Kita membutuhkan instrumen yang bisa mempengaruhi, meningkatkan keakurasian data GRK yang lebih komprehensif dalam upaya pengendalian iklim ini
Jambi (ANTARA) - Badan Perencanaan Pembangunan Nasional (Bappenas) menilai upaya mengendalikan perubahan iklim yang telah menyebabkan suhu permukaan bumi lebih panas mesti didukung oleh penyediaan instrumen pengukuran gas rumah kaca (GRK) yang akurat.

“Kita membutuhkan instrumen yang bisa mempengaruhi, meningkatkan keakurasian data GRK yang lebih komprehensif dalam upaya pengendalian iklim ini,” kata Direktur Bidang Lingkungan Hidup Bappenas Priyanto Rohmatullah saat ditemui di Jambi, Kamis.

Priyanto menjelaskan bahwa instrumen tersebut salah satunya ialah seperangkat peralatan menara pemantau GRK yang penyediaannya secara khusus bakal dimasukkan dalam program strategis nasional 2025-2045.

Berdasarkan rencana strategis yang digagas Bappenas bersama Badan Meteorologi, Klimatologi dan Geofisika (BMKG) setidaknya Indonesia membutuhkan sebanyak enam unit menara pantau GRK.

Dari jumlah menara pemantau GRK yang ditargetkan tersebut diketahui Indonesia sudah memiliki dua, masing-masing berlokasi di Kabupaten Agam Sumatera Barat dan Muaro Jambi, Jambi.

Menara pemantau GRK dari BMKG tersebut memiliki kemampuan untuk mengklasifikasikan kadar karbon penyumbang utama gas rumah kaca secara akurat, seperti karbondioksida (CO2), belerang dioksida (SO2), nitrogen monoksida (NO), nitrogen dioksida (NO2), gas metana (CH4), dan klorofluorokarbon (CFC).

“Dari situ kita bisa tahu persis polutan apa yang perlu dikendalikan, misal mengistirahatkan sementara PLTU, dekarbonisasi pabrik semen yang sudah jalan, dan memasifkan energi baru terbarukan dengan targetnya cukup tinggi 70 persen,” ujarnya.

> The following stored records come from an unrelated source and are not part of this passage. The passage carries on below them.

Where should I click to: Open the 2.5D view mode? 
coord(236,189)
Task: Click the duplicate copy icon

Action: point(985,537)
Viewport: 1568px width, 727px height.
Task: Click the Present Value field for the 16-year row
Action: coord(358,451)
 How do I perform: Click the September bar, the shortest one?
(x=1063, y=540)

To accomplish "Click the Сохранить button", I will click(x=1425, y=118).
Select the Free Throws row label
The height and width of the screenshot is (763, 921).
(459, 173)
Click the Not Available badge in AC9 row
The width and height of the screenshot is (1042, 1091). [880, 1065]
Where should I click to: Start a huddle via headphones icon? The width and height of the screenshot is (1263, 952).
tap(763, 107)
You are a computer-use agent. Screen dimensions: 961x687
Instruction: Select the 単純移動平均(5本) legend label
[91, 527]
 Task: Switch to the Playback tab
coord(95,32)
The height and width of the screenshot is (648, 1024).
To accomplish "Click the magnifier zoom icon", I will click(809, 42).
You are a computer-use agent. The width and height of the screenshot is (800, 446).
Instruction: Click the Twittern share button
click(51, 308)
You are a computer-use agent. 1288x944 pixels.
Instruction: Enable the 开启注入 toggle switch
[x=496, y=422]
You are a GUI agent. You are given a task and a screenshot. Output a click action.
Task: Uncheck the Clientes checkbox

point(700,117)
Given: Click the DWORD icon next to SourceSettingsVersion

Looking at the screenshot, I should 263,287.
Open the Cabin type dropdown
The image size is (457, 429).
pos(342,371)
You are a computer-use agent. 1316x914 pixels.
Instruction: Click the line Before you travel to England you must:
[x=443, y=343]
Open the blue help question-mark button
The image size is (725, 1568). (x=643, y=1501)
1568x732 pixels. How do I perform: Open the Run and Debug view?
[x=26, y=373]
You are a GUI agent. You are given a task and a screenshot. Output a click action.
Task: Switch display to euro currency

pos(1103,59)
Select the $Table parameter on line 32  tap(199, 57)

Menurut dia, GRK adalah faktor yang paling mempengaruhi perubahan iklim, dan berbanding lurus dengan dampak peningkatan suhu global yang telah mencapai 1,45 derajat Celcius pada tahun 2023, atau terpaut 0,05 derajat Celcius dari ambang batas 1,5 derajat yang disepakati dalam konferensi Paris Agreement 2015.

Kondisi itu pula yang telah mengakibatkan Indonesia beberapa tahun terakhir rentan mengalami bencana cuaca ekstrem, banjir, kekeringan secara merata.

Bahkan, ia menyebutkan peningkatan suhu ini sampai menenggelamkan sebuah desa di Kalimantan Selatan karena peningkatan ketinggian air pasang laut dan perhitungan Bappenas kerugian dampak perubahan iklim di Indonesia pada tahun 2021-2024 diperkirakan senilai Rp544 triliun.

Bappenas menilai fenomena ini tidak bisa dianggap sepele dan harus ada intervensi segera dalam hal ini melalui penyediaan instrumen pemantau GRK tadi untuk mendukung Indonesia maju 2045. “Soal pendanaan akan dibahas dengan Kementerian Keuangan sebab kami ingin peran BMKG seperti ini bisa lebih strategis,” ujarnya.